## EXERCISE BRIEF:
Every entry in the data that follows should come back exactly, pictures aside.

[Saved entries]
<<<<
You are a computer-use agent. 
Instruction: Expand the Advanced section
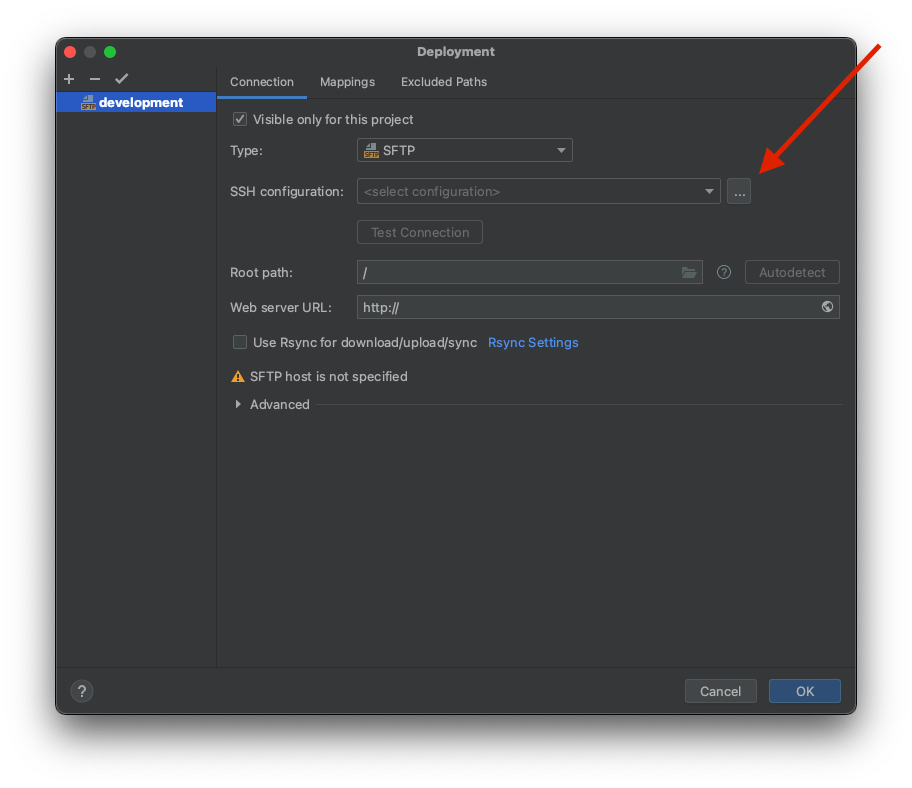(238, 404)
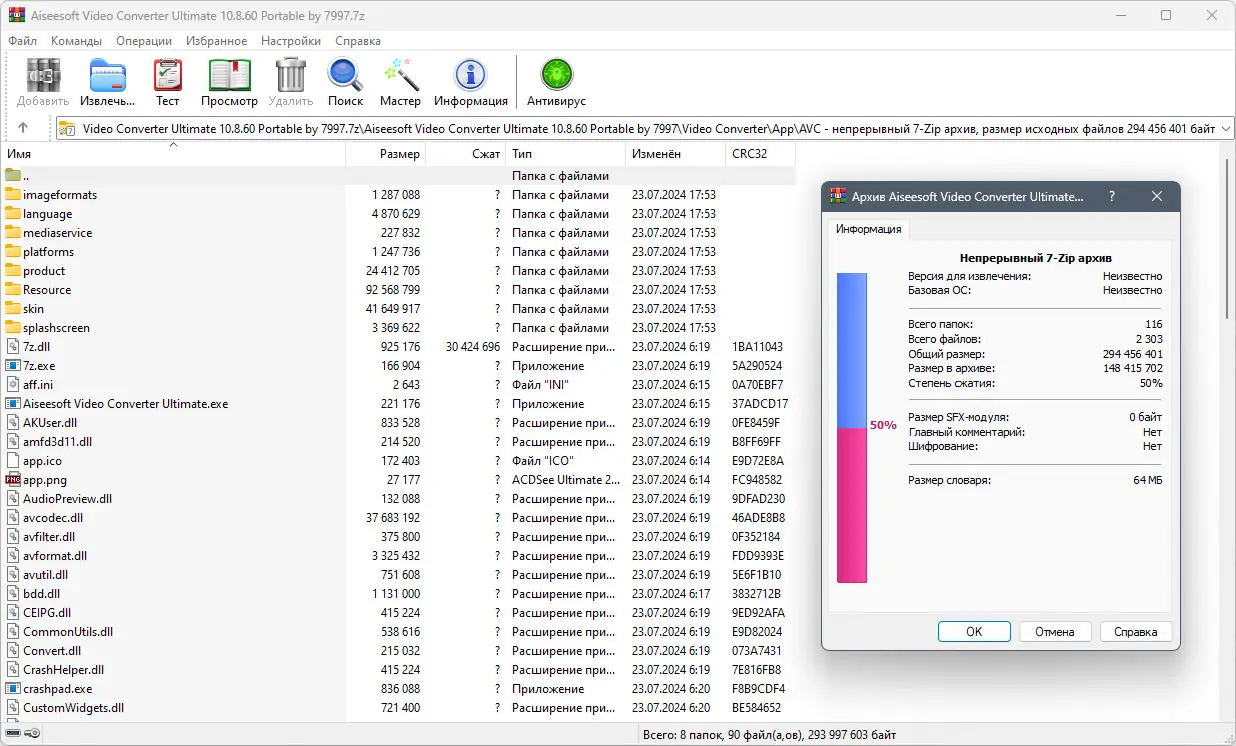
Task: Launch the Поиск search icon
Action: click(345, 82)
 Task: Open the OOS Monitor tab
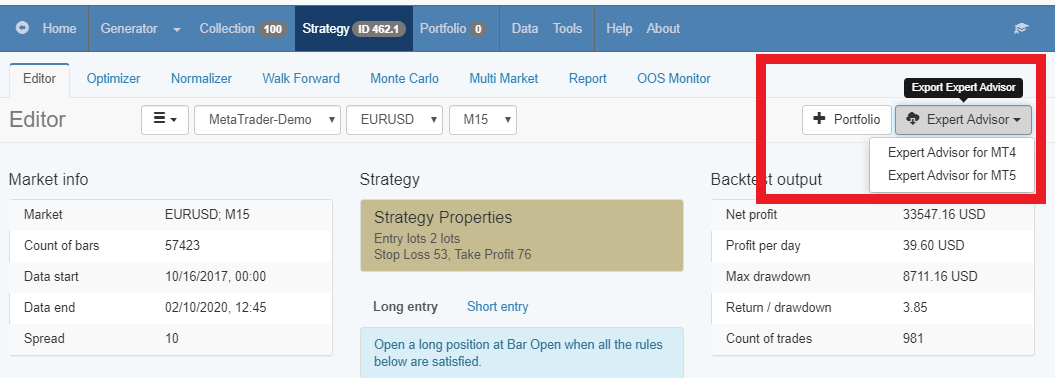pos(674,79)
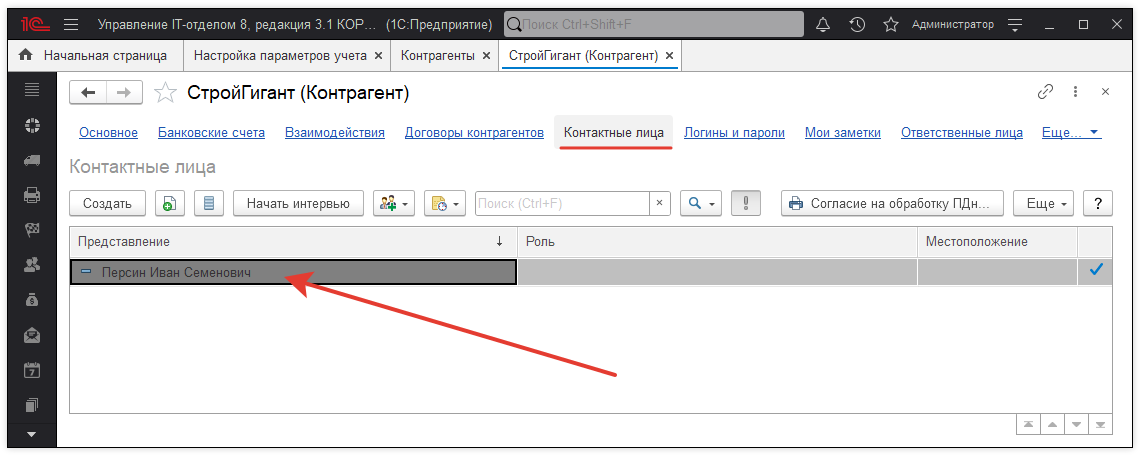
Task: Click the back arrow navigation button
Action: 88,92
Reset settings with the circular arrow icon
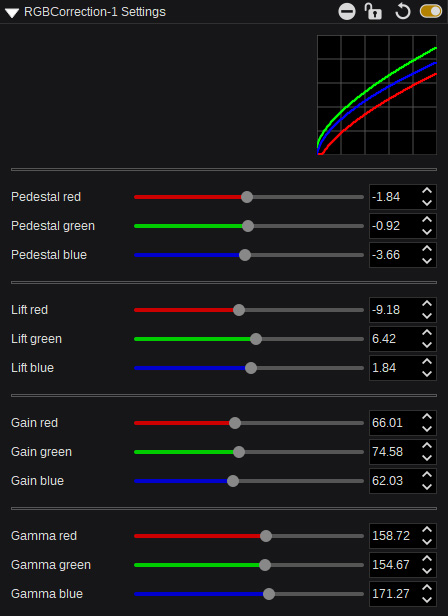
>>>>
## TASK RESPONSE:
You are a computer-use agent. 
Instruction: Expand the Advanced section
(238, 404)
Task: Launch the Поиск search icon
Action: click(345, 82)
 Task: Open the OOS Monitor tab
pos(674,79)
Task: Click the back arrow navigation button
Action: 88,92
Reset settings with the circular arrow icon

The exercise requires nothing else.